[DATA RECORDS]

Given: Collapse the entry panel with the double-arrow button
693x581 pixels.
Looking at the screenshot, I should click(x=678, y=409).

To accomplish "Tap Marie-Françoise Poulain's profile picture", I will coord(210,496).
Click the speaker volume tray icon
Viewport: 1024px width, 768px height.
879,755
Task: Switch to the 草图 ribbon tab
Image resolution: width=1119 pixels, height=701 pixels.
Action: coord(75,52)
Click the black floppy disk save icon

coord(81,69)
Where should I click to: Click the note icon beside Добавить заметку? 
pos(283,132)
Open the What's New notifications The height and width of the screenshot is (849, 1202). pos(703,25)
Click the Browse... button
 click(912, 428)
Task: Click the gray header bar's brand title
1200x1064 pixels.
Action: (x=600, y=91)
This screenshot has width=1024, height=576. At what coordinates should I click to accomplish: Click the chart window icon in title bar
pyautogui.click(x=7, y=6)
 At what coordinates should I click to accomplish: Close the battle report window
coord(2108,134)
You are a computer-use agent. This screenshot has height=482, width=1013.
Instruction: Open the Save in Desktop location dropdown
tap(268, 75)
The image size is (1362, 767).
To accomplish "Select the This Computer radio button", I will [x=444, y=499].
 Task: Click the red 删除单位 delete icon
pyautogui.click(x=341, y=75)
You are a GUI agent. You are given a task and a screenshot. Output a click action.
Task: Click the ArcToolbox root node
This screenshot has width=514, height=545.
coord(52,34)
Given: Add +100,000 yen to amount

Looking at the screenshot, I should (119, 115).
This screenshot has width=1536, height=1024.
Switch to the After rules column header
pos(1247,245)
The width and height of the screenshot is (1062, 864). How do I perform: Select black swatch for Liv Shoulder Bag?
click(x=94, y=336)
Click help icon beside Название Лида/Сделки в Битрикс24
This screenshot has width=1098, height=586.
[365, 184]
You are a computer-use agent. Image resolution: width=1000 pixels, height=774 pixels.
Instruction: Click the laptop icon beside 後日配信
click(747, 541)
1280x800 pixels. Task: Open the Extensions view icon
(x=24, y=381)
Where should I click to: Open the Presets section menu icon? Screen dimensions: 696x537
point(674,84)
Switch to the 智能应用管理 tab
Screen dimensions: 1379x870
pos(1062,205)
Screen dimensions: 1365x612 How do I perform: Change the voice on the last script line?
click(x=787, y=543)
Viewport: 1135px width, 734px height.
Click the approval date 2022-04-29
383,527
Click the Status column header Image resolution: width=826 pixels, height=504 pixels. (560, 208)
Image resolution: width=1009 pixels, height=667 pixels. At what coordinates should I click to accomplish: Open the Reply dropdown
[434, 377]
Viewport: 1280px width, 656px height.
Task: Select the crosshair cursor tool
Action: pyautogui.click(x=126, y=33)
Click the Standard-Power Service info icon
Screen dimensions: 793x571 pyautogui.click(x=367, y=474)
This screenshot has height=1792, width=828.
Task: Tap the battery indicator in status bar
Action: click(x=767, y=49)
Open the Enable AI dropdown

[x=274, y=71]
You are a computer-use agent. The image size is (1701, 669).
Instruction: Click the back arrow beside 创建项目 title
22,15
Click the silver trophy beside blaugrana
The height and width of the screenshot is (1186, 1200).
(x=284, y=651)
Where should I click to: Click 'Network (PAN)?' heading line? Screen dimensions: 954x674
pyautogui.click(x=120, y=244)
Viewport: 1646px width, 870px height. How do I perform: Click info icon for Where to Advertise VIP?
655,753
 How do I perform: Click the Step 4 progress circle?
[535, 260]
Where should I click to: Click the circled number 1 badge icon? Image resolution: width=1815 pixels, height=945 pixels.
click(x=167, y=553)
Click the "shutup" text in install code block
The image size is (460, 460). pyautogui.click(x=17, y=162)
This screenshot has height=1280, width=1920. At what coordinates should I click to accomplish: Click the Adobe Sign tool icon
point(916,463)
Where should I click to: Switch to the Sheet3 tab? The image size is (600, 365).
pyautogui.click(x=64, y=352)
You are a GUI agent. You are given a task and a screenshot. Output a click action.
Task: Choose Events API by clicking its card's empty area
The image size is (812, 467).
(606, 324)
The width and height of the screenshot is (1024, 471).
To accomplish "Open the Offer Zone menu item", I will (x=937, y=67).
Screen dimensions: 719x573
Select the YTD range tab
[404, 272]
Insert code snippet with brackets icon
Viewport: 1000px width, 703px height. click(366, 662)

[/DATA RECORDS]

(EXERCISE DETAILS) Could you transcribe every record above exactly as it appears?

(COMPLETED EXERCISE)
Given: Collapse the entry panel with the double-arrow button
693x581 pixels.
Looking at the screenshot, I should click(x=678, y=409).

To accomplish "Tap Marie-Françoise Poulain's profile picture", I will coord(210,496).
Click the speaker volume tray icon
Viewport: 1024px width, 768px height.
879,755
Task: Switch to the 草图 ribbon tab
Image resolution: width=1119 pixels, height=701 pixels.
Action: coord(75,52)
Click the black floppy disk save icon

coord(81,69)
Where should I click to: Click the note icon beside Добавить заметку? 
pos(283,132)
Open the What's New notifications The height and width of the screenshot is (849, 1202). pos(703,25)
Click the Browse... button
 click(912, 428)
Task: Click the gray header bar's brand title
1200x1064 pixels.
Action: (x=600, y=91)
This screenshot has width=1024, height=576. At what coordinates should I click to accomplish: Click the chart window icon in title bar
pyautogui.click(x=7, y=6)
 At what coordinates should I click to accomplish: Close the battle report window
coord(2108,134)
You are a computer-use agent. This screenshot has height=482, width=1013.
Instruction: Open the Save in Desktop location dropdown
tap(268, 75)
The image size is (1362, 767).
To accomplish "Select the This Computer radio button", I will [x=444, y=499].
 Task: Click the red 删除单位 delete icon
pyautogui.click(x=341, y=75)
You are a GUI agent. You are given a task and a screenshot. Output a click action.
Task: Click the ArcToolbox root node
This screenshot has width=514, height=545.
coord(52,34)
Given: Add +100,000 yen to amount

Looking at the screenshot, I should (119, 115).
This screenshot has width=1536, height=1024.
Switch to the After rules column header
pos(1247,245)
The width and height of the screenshot is (1062, 864). How do I perform: Select black swatch for Liv Shoulder Bag?
click(x=94, y=336)
Click help icon beside Название Лида/Сделки в Битрикс24
This screenshot has width=1098, height=586.
[365, 184]
You are a computer-use agent. Image resolution: width=1000 pixels, height=774 pixels.
Instruction: Click the laptop icon beside 後日配信
click(747, 541)
1280x800 pixels. Task: Open the Extensions view icon
(x=24, y=381)
Where should I click to: Open the Presets section menu icon? Screen dimensions: 696x537
point(674,84)
Switch to the 智能应用管理 tab
Screen dimensions: 1379x870
pos(1062,205)
Screen dimensions: 1365x612 How do I perform: Change the voice on the last script line?
click(x=787, y=543)
Viewport: 1135px width, 734px height.
Click the approval date 2022-04-29
383,527
Click the Status column header Image resolution: width=826 pixels, height=504 pixels. (560, 208)
Image resolution: width=1009 pixels, height=667 pixels. At what coordinates should I click to accomplish: Open the Reply dropdown
[434, 377]
Viewport: 1280px width, 656px height.
Task: Select the crosshair cursor tool
Action: pyautogui.click(x=126, y=33)
Click the Standard-Power Service info icon
Screen dimensions: 793x571 pyautogui.click(x=367, y=474)
This screenshot has height=1792, width=828.
Task: Tap the battery indicator in status bar
Action: click(x=767, y=49)
Open the Enable AI dropdown

[x=274, y=71]
You are a computer-use agent. The image size is (1701, 669).
Instruction: Click the back arrow beside 创建项目 title
22,15
Click the silver trophy beside blaugrana
The height and width of the screenshot is (1186, 1200).
(x=284, y=651)
Where should I click to: Click 'Network (PAN)?' heading line? Screen dimensions: 954x674
pyautogui.click(x=120, y=244)
Viewport: 1646px width, 870px height. How do I perform: Click info icon for Where to Advertise VIP?
655,753
 How do I perform: Click the Step 4 progress circle?
[535, 260]
Where should I click to: Click the circled number 1 badge icon? Image resolution: width=1815 pixels, height=945 pixels.
click(x=167, y=553)
Click the "shutup" text in install code block
The image size is (460, 460). pyautogui.click(x=17, y=162)
This screenshot has height=1280, width=1920. At what coordinates should I click to accomplish: Click the Adobe Sign tool icon
point(916,463)
Where should I click to: Switch to the Sheet3 tab? The image size is (600, 365).
pyautogui.click(x=64, y=352)
You are a GUI agent. You are given a task and a screenshot. Output a click action.
Task: Choose Events API by clicking its card's empty area
The image size is (812, 467).
(606, 324)
The width and height of the screenshot is (1024, 471).
To accomplish "Open the Offer Zone menu item", I will (x=937, y=67).
Screen dimensions: 719x573
Select the YTD range tab
[404, 272]
Insert code snippet with brackets icon
Viewport: 1000px width, 703px height. click(366, 662)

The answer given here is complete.